Firstly I am a bit torn about Jupyter / JupyterHub. On one side, jupyter notebooks are great for turning out beautiful tutorials and across two of our key interface languages e.g. I used it for creating R tutorials during the HMS hackathon; other folks at our company have made great python tutorials for customers.

However when I try to use it for collaboration with another data-scientist, I find the code sharing mechanism very inefficient, and to be me in-my-way rather than enabling collaboration. Mainly, I miss the fact that jupyter notebooks have no meaningful diff feature. Git version tracking is almost useless (versions can be maintained – but without the diff, it is near impossible to track changes).

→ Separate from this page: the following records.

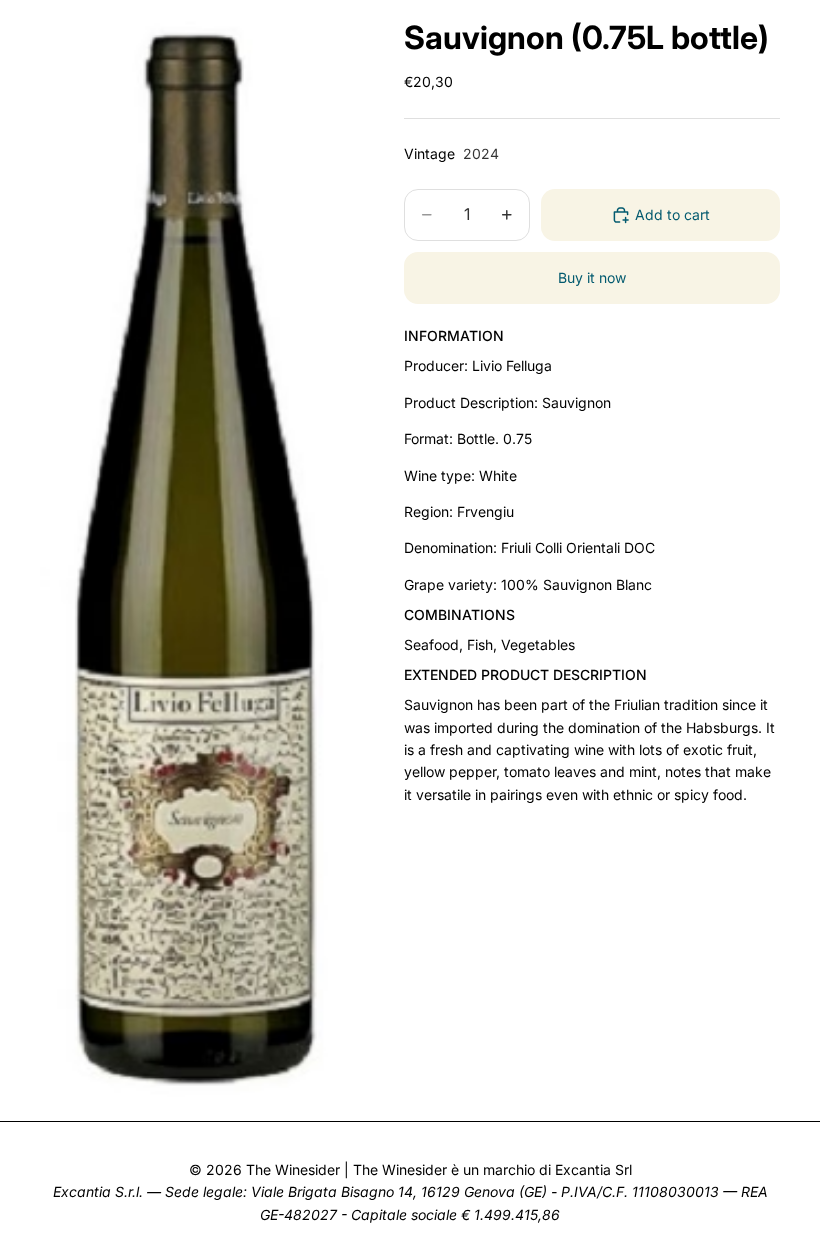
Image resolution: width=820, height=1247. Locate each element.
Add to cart (672, 214)
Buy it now (592, 277)
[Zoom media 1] (198, 552)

Other companies (link) seem to be thinking about the version tracking issue.

To summarize, it feels like jupyterhub is great for writing solo code, but you better rely on something with more native git integration if you want to collaborate.

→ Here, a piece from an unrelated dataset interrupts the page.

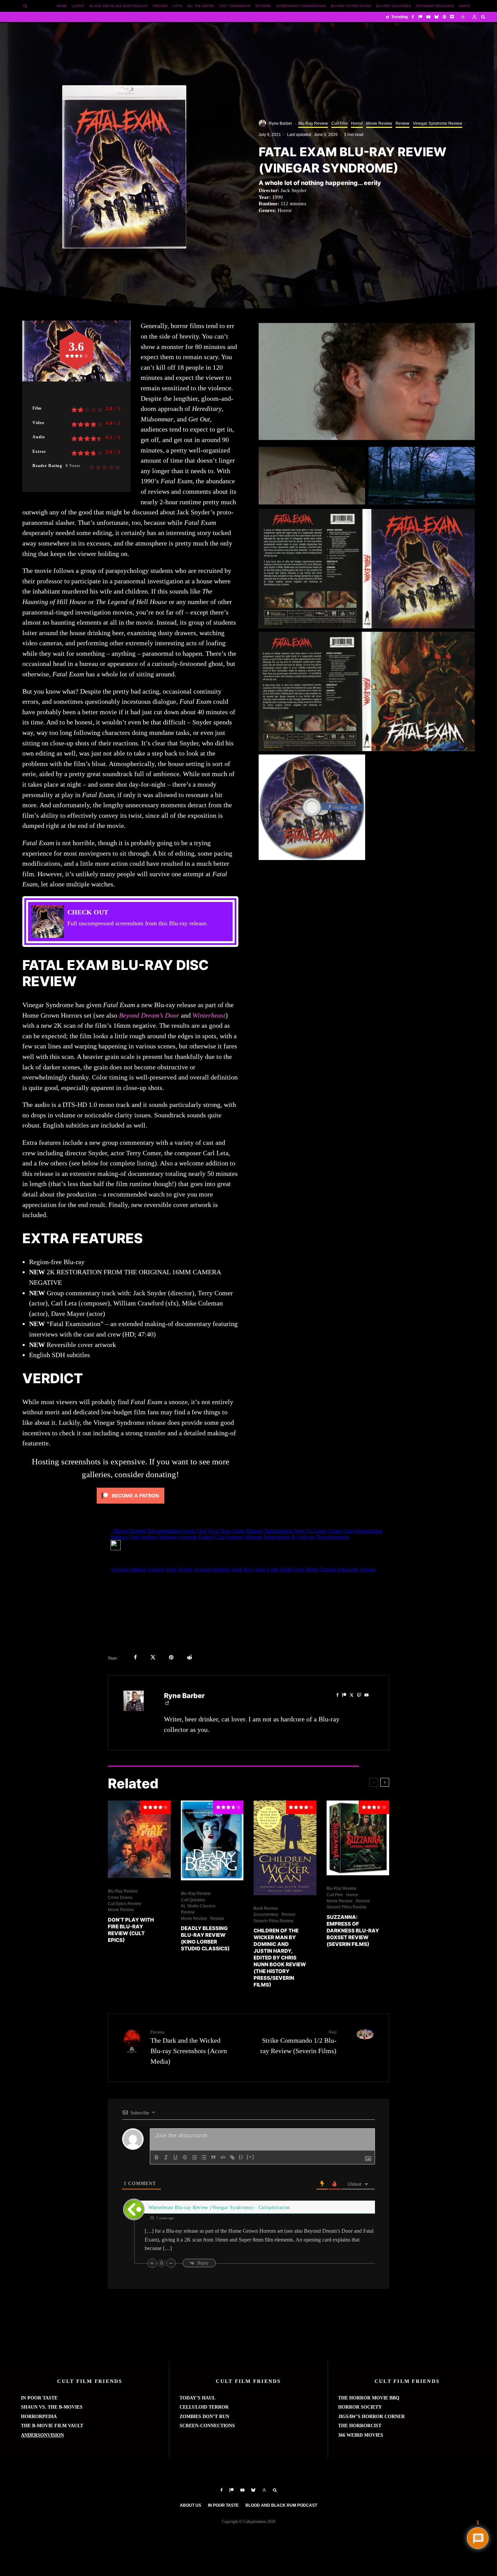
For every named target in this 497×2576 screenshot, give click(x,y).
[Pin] (171, 1657)
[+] (250, 2156)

Today I found that jupyterhub does allow terminal access (which is a great relief):

Either way, these notebooks appear to be a standard thing these days. Many folks are getting into the business of creating notebooks that embed code and results

  • Azure
  • Google
  • Spark notebooks (a data-scientist at Amazon says this is the new hot thing there – mainly because of the native spark connection) …

Speaking of competition in this space, there was recently some interesting twitter chatter comparing different options on a thread started by our scidbpy 1.0 creator Jake Van der Plas . Azure is criticized. Many other players are mentioned.

Seems to be an interesting space to watch out for.